◆ Exercise instructions:
Below are some records. Write out the lines from the one containing "Given: Click the" to the last line, word for word, leaving out pictures.

◆ Records shown:
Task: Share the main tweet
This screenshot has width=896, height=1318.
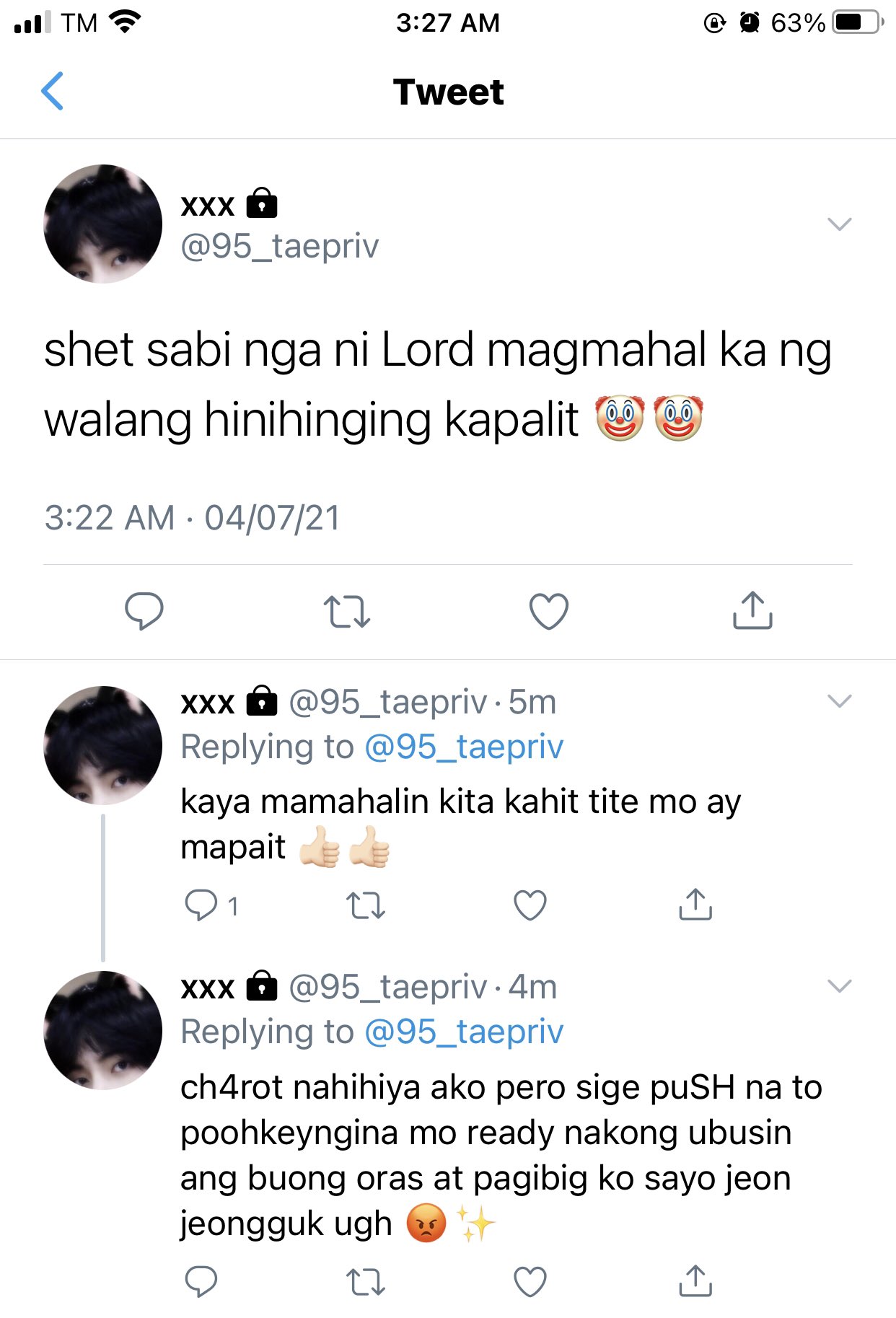Action: coord(752,610)
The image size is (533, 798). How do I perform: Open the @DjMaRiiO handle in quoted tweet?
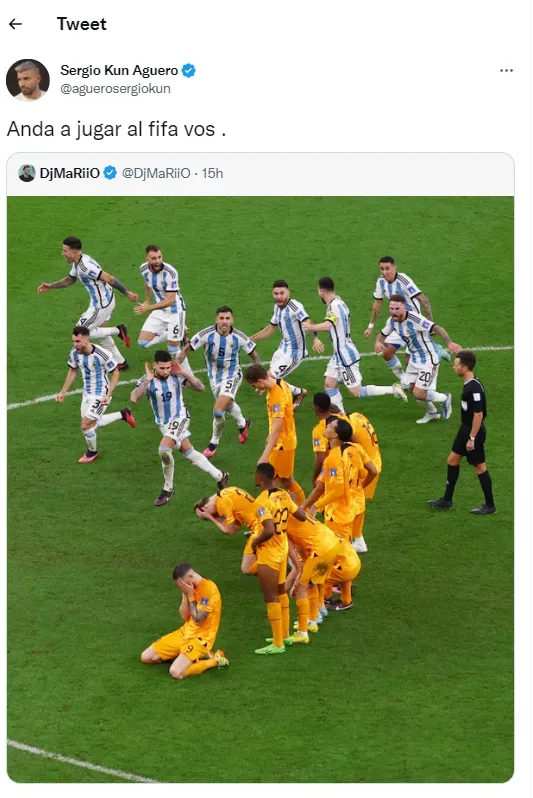pyautogui.click(x=156, y=173)
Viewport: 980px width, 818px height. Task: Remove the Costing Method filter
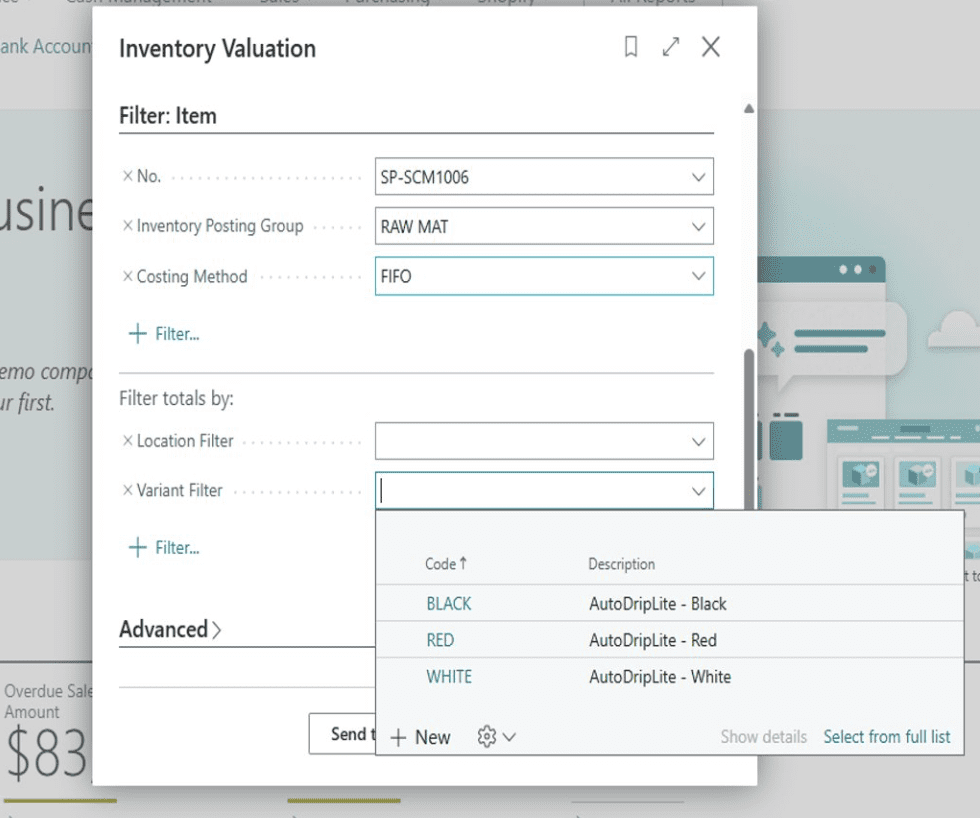click(127, 277)
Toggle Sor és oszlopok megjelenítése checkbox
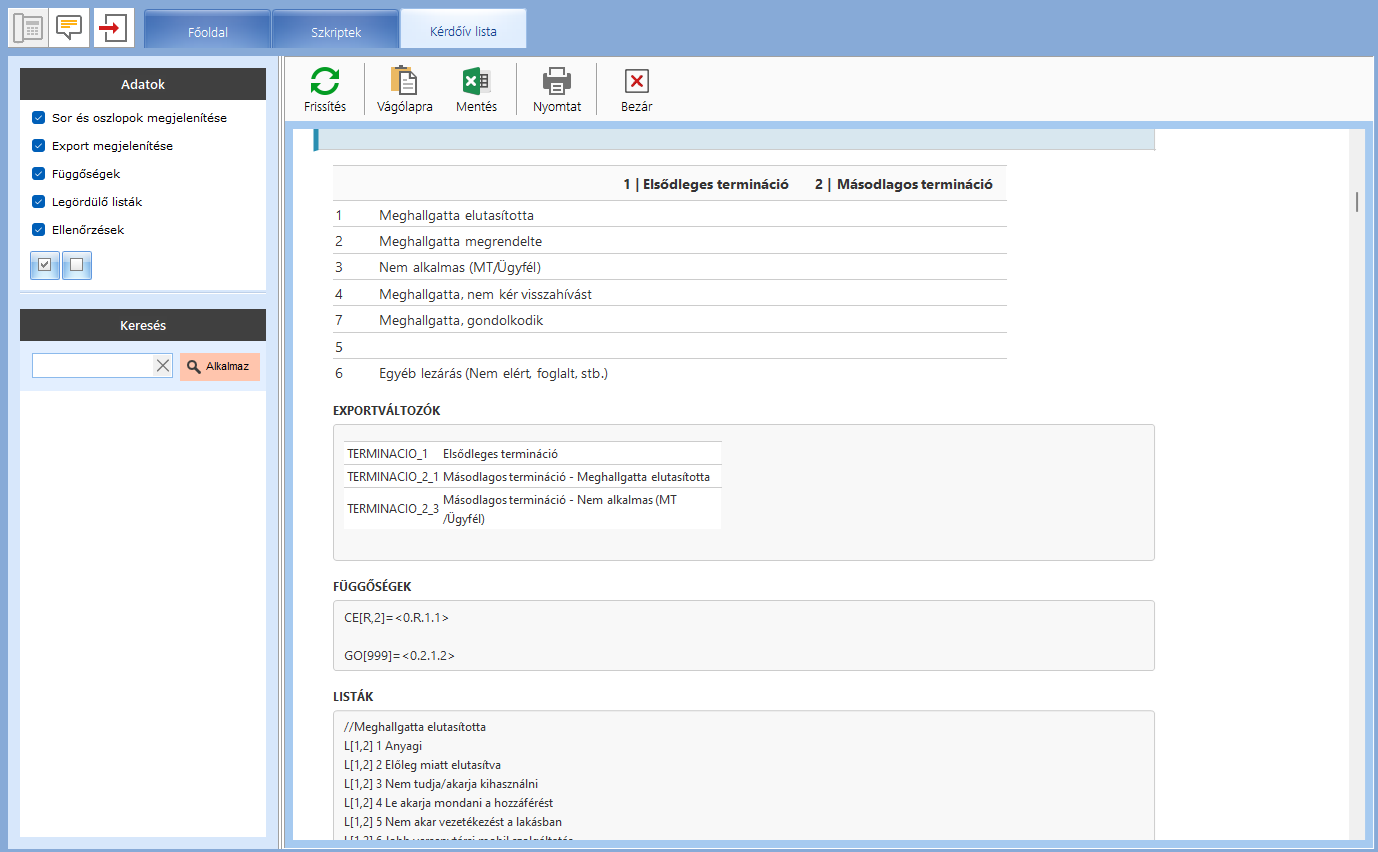 pyautogui.click(x=39, y=118)
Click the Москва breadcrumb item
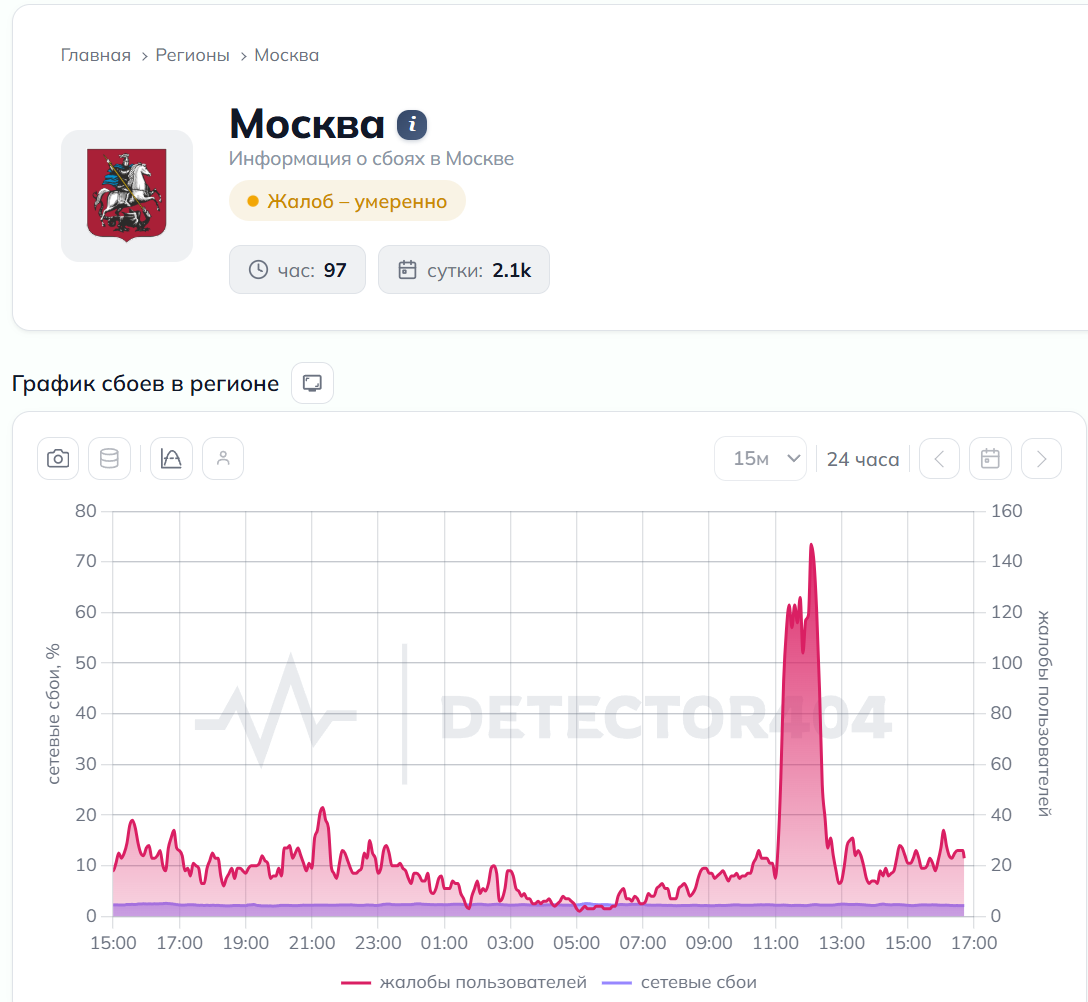This screenshot has height=1002, width=1088. tap(287, 56)
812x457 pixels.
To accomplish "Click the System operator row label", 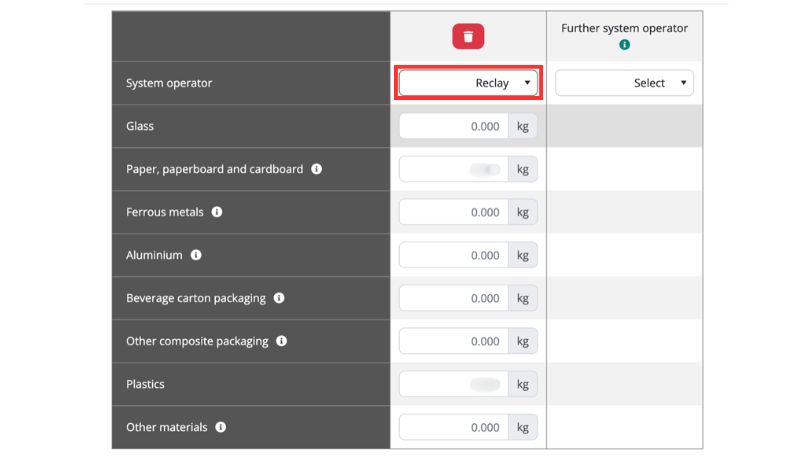I will click(169, 83).
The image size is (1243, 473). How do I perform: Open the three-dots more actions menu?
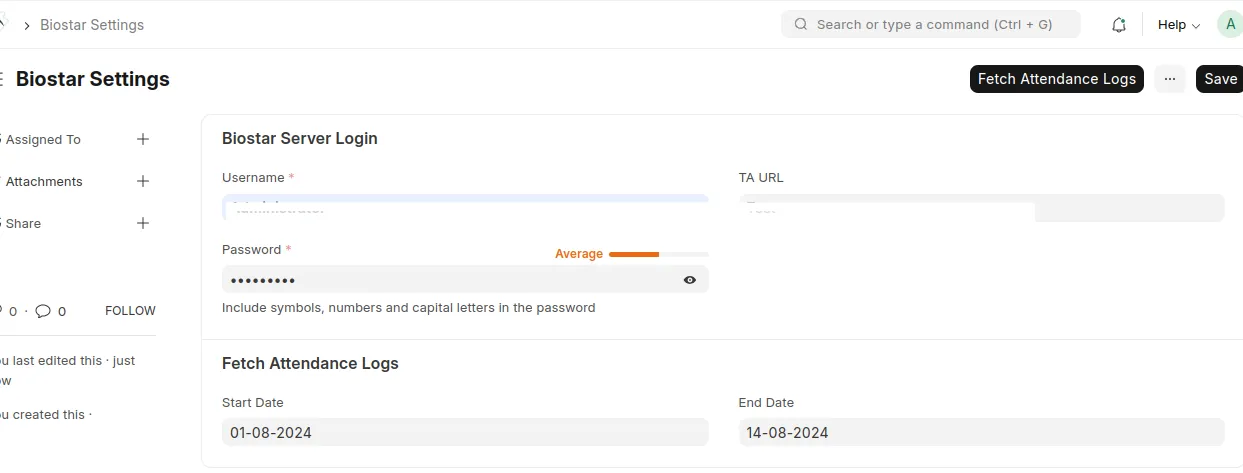point(1170,79)
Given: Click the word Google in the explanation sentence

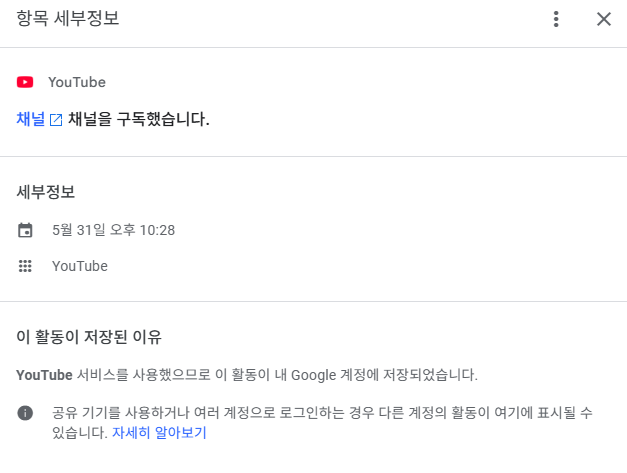Looking at the screenshot, I should [314, 375].
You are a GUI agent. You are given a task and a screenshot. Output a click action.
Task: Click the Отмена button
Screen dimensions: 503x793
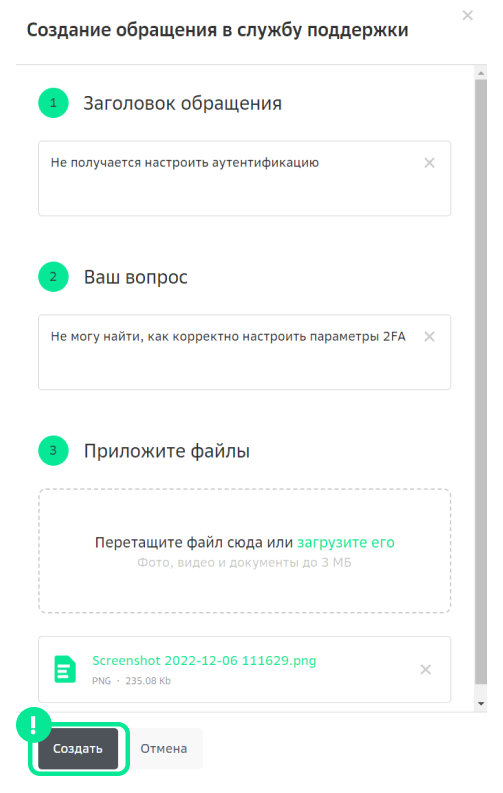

◆ Solution to the problem:
Given: Click the word Google in the explanation sentence

Looking at the screenshot, I should [314, 375].
You are a GUI agent. You are given a task and a screenshot. Output a click action.
Task: Click the Отмена button
Screen dimensions: 503x793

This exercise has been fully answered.